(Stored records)
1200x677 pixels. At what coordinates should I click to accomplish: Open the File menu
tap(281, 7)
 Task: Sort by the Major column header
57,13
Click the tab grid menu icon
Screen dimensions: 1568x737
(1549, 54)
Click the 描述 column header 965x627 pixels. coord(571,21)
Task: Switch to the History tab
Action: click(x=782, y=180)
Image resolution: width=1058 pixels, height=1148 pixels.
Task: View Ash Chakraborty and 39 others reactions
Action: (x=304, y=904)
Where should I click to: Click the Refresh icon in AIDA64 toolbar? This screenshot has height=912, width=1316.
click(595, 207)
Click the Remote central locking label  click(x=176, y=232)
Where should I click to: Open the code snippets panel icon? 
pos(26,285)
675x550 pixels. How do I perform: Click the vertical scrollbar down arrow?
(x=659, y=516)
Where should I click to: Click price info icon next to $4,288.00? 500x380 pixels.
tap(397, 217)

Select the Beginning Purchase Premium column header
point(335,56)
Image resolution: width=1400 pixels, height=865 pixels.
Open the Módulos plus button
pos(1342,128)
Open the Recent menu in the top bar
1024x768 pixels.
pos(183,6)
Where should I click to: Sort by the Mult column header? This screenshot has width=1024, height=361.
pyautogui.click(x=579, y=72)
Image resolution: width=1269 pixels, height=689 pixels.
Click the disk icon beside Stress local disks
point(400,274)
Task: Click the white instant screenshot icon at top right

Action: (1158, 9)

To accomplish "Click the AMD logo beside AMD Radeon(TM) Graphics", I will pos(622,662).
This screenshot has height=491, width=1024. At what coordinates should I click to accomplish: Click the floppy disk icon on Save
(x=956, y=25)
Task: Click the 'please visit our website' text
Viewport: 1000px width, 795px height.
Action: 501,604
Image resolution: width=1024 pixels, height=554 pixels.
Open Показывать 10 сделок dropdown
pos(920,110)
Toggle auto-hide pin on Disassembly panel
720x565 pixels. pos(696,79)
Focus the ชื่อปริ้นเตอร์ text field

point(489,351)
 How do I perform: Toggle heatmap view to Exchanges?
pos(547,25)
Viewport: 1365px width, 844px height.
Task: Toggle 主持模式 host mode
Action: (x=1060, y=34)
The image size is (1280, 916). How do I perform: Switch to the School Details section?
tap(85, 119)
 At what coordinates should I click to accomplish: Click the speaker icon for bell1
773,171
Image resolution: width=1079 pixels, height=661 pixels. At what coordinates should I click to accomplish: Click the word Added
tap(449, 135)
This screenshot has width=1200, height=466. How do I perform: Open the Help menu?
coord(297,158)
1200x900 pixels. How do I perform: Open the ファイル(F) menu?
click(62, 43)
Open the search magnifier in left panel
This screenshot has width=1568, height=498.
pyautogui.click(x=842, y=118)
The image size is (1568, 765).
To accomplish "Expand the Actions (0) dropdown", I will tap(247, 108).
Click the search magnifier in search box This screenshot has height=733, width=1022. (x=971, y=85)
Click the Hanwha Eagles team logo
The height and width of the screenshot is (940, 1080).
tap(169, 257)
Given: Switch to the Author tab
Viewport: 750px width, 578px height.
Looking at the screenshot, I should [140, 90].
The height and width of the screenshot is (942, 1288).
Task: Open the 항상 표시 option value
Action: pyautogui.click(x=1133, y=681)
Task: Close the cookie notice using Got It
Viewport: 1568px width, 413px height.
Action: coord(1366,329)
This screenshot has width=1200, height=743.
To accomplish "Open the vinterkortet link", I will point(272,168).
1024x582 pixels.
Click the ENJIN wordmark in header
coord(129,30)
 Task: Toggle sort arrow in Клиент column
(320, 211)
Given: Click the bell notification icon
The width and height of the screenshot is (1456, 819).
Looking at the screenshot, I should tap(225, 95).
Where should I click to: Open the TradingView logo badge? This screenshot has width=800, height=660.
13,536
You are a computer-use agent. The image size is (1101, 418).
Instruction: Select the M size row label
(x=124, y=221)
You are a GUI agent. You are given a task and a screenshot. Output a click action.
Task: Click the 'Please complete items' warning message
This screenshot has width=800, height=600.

*Your assignment*:
Word for word, restate the lines above.

*Expected output*:
1200x677 pixels. At what coordinates should I click to accomplish: Open the File menu
tap(281, 7)
 Task: Sort by the Major column header
57,13
Click the tab grid menu icon
Screen dimensions: 1568x737
(1549, 54)
Click the 描述 column header 965x627 pixels. coord(571,21)
Task: Switch to the History tab
Action: click(x=782, y=180)
Image resolution: width=1058 pixels, height=1148 pixels.
Task: View Ash Chakraborty and 39 others reactions
Action: (x=304, y=904)
Where should I click to: Click the Refresh icon in AIDA64 toolbar? This screenshot has height=912, width=1316.
click(595, 207)
Click the Remote central locking label  click(x=176, y=232)
Where should I click to: Open the code snippets panel icon? 
pos(26,285)
675x550 pixels. How do I perform: Click the vertical scrollbar down arrow?
(x=659, y=516)
Where should I click to: Click price info icon next to $4,288.00? 500x380 pixels.
tap(397, 217)

Select the Beginning Purchase Premium column header
point(335,56)
Image resolution: width=1400 pixels, height=865 pixels.
Open the Módulos plus button
pos(1342,128)
Open the Recent menu in the top bar
1024x768 pixels.
pos(183,6)
Where should I click to: Sort by the Mult column header? This screenshot has width=1024, height=361.
pyautogui.click(x=579, y=72)
Image resolution: width=1269 pixels, height=689 pixels.
Click the disk icon beside Stress local disks
point(400,274)
Task: Click the white instant screenshot icon at top right

Action: (1158, 9)

To accomplish "Click the AMD logo beside AMD Radeon(TM) Graphics", I will pos(622,662).
This screenshot has height=491, width=1024. At what coordinates should I click to accomplish: Click the floppy disk icon on Save
(x=956, y=25)
Task: Click the 'please visit our website' text
Viewport: 1000px width, 795px height.
Action: 501,604
Image resolution: width=1024 pixels, height=554 pixels.
Open Показывать 10 сделок dropdown
pos(920,110)
Toggle auto-hide pin on Disassembly panel
720x565 pixels. pos(696,79)
Focus the ชื่อปริ้นเตอร์ text field

point(489,351)
 How do I perform: Toggle heatmap view to Exchanges?
pos(547,25)
Viewport: 1365px width, 844px height.
Task: Toggle 主持模式 host mode
Action: (x=1060, y=34)
The image size is (1280, 916). How do I perform: Switch to the School Details section?
tap(85, 119)
 At what coordinates should I click to accomplish: Click the speaker icon for bell1
773,171
Image resolution: width=1079 pixels, height=661 pixels. At what coordinates should I click to accomplish: Click the word Added
tap(449, 135)
This screenshot has width=1200, height=466. How do I perform: Open the Help menu?
coord(297,158)
1200x900 pixels. How do I perform: Open the ファイル(F) menu?
click(62, 43)
Open the search magnifier in left panel
This screenshot has width=1568, height=498.
pyautogui.click(x=842, y=118)
The image size is (1568, 765).
To accomplish "Expand the Actions (0) dropdown", I will tap(247, 108).
Click the search magnifier in search box This screenshot has height=733, width=1022. (x=971, y=85)
Click the Hanwha Eagles team logo
The height and width of the screenshot is (940, 1080).
tap(169, 257)
Given: Switch to the Author tab
Viewport: 750px width, 578px height.
Looking at the screenshot, I should [140, 90].
The height and width of the screenshot is (942, 1288).
Task: Open the 항상 표시 option value
Action: pyautogui.click(x=1133, y=681)
Task: Close the cookie notice using Got It
Viewport: 1568px width, 413px height.
Action: coord(1366,329)
This screenshot has width=1200, height=743.
To accomplish "Open the vinterkortet link", I will point(272,168).
1024x582 pixels.
Click the ENJIN wordmark in header
coord(129,30)
 Task: Toggle sort arrow in Клиент column
(320, 211)
Given: Click the bell notification icon
The width and height of the screenshot is (1456, 819).
Looking at the screenshot, I should tap(225, 95).
Where should I click to: Open the TradingView logo badge? This screenshot has width=800, height=660.
13,536
You are a computer-use agent. The image size is (1101, 418).
Instruction: Select the M size row label
(x=124, y=221)
You are a GUI agent. You are given a task and a screenshot. Output a click action.
Task: Click the 'Please complete items' warning message
This screenshot has width=800, height=600.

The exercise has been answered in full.